My sex, the denial of my sex, was pivotal to the assault, pivotal to understanding what happened, pivotal to any prospect of recovery. To discuss this, to address this in any meaningful way, I needed to have absolute trust.
Prior to the Adams case, when women (typically) have raised concerns regarding people working as counsellors for charities, in rape crisis centres, women’s refuges, shelters for domestic violence, or with survivors of childhood abuse about those natal males who self-identify as women working in these environment these concerns were presented by certain politicians, commentators, and some academics as being unreasonable, belittled as wee women’s concerns, anti-progressive, reactionary. That inclusivity trumps trauma.
Some wave their flags decrying those concerned as being on the wrong side of history. Having read the piece by Joan McAlpine on the meeting of survivors at ERCC I see that some said that the women were on the wrong side of the law (an unsustainable view given the public guidance on the Equality Act and its comments on single sex services such as support services for those who had been raped). The Adams case appears to show that what should be at the centre of counselling for survivors has been ignored in some places.

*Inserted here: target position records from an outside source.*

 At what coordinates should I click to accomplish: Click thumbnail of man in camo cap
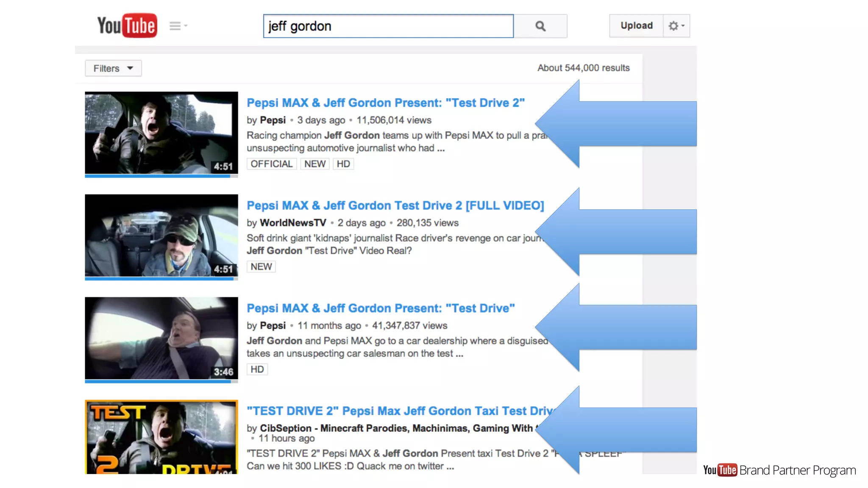tap(161, 235)
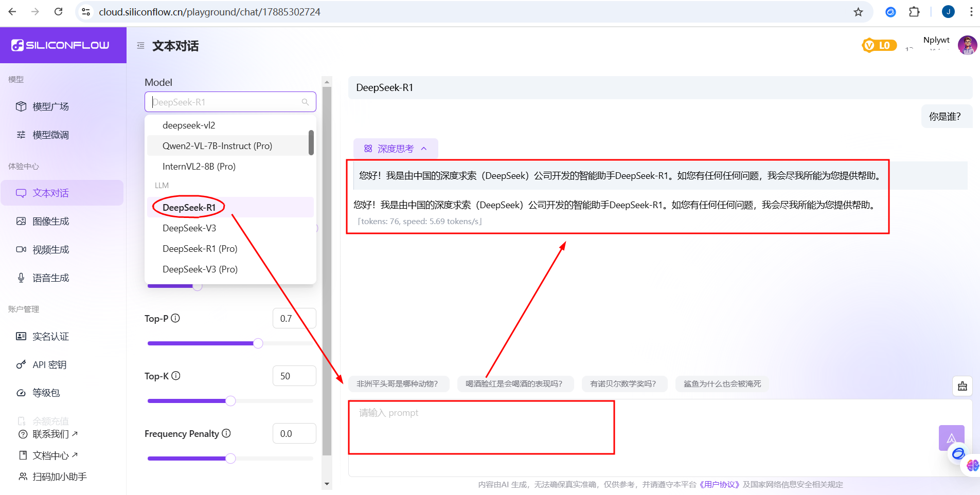Click the Frequency Penalty info icon
The height and width of the screenshot is (495, 980).
226,433
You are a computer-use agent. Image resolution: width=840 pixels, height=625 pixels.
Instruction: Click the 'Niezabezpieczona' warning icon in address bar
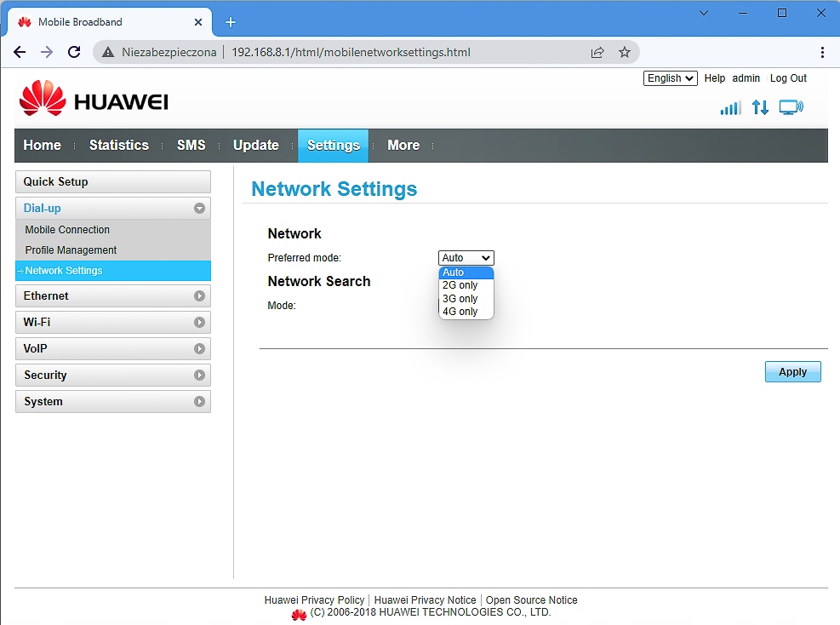click(107, 52)
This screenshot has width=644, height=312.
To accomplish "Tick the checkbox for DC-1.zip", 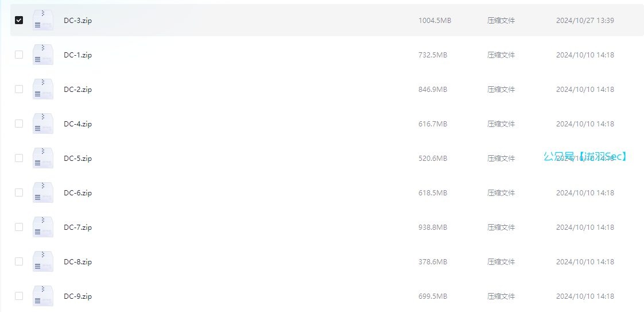I will pos(19,55).
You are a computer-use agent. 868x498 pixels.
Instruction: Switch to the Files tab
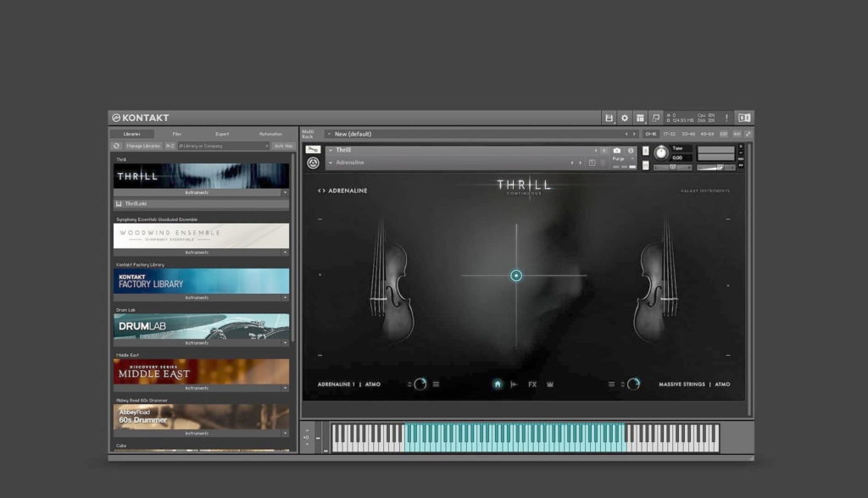click(x=177, y=134)
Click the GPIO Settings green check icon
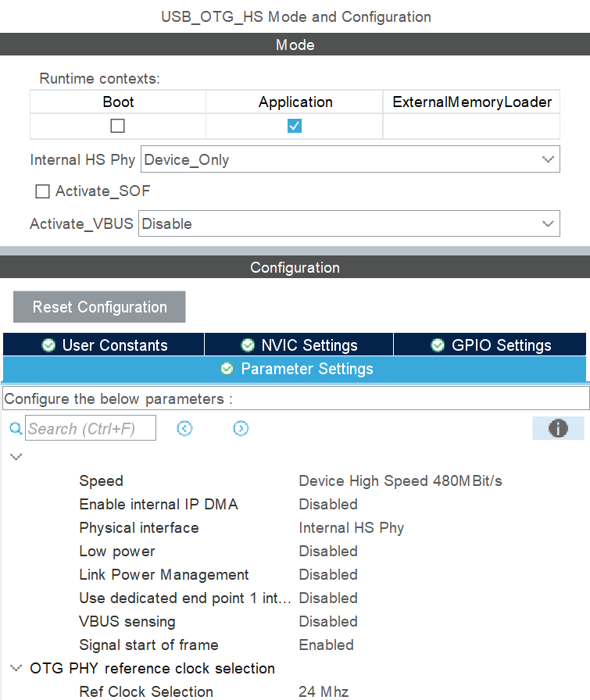 pos(438,345)
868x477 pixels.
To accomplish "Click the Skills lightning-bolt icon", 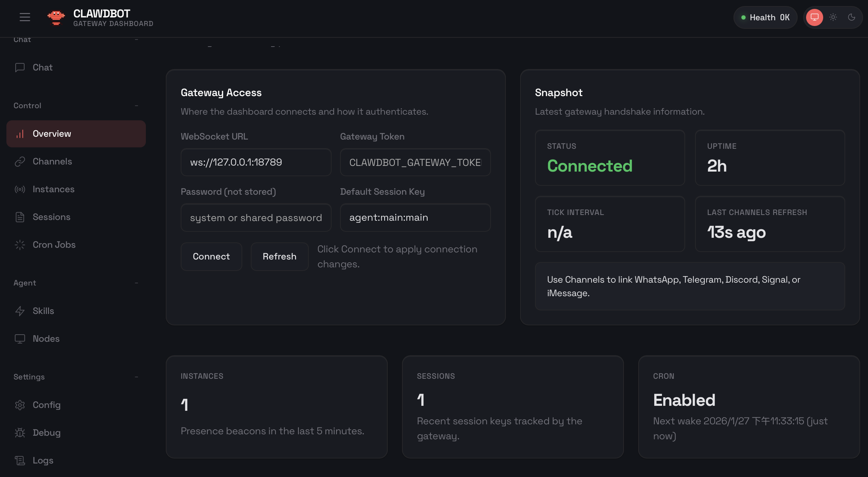I will point(20,311).
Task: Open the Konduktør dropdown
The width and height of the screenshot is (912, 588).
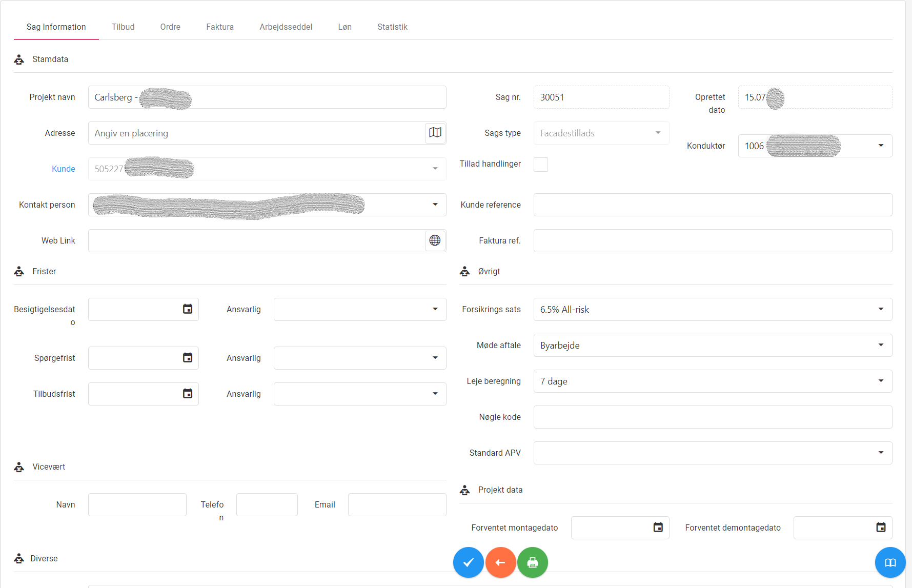Action: 880,146
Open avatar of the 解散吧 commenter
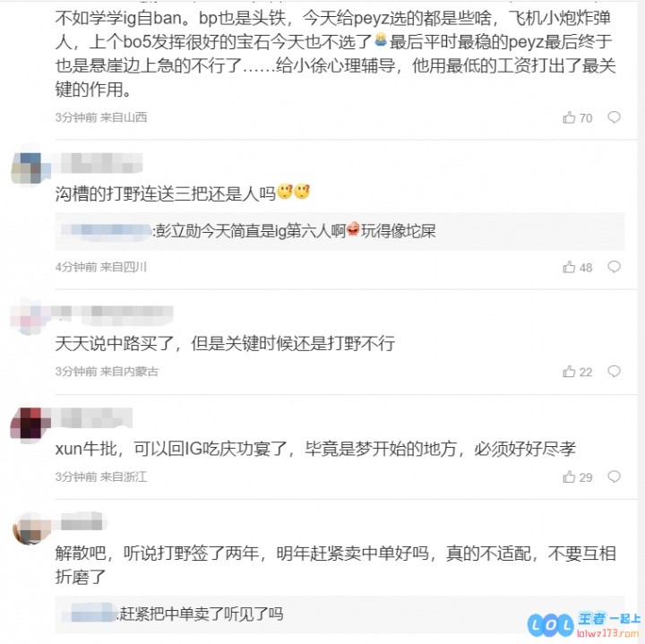The width and height of the screenshot is (645, 644). click(x=30, y=528)
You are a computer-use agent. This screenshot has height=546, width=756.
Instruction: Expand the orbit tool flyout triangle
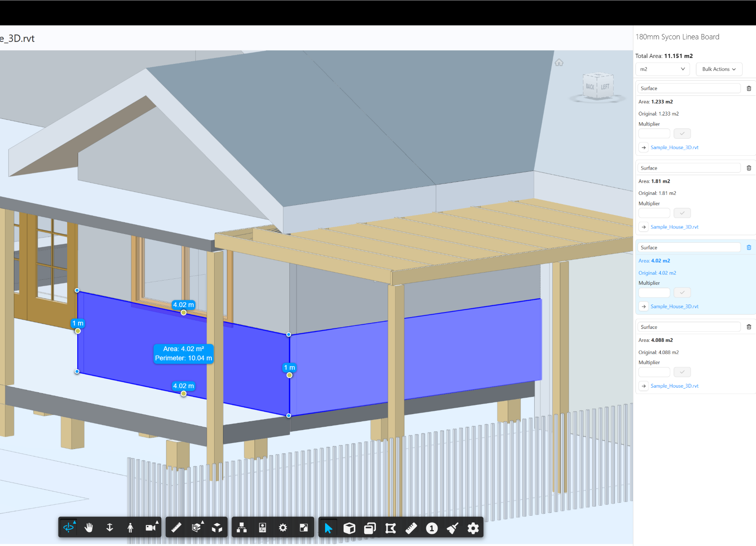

Therapy or counselling should be patient-centred. The survivor sits at its heart. What is notionally inclusive for some is exclusive for others. That survivor needs to trust the process, to trust the therapist. The reasons a patient (be they male or female) does not want counsellors of a particular sex or to attend are rational and dependent on his or her experiences, often the very experiences that lead them to take the enormous step of seeking help and support, and should be respected. Not doing so will lead to self-exclusion. If the success of treatment depends on trust, in those services supporting victims of sexual or domestic violence we should trust the survivor.
The author's name has been withheld to protect their anonymity.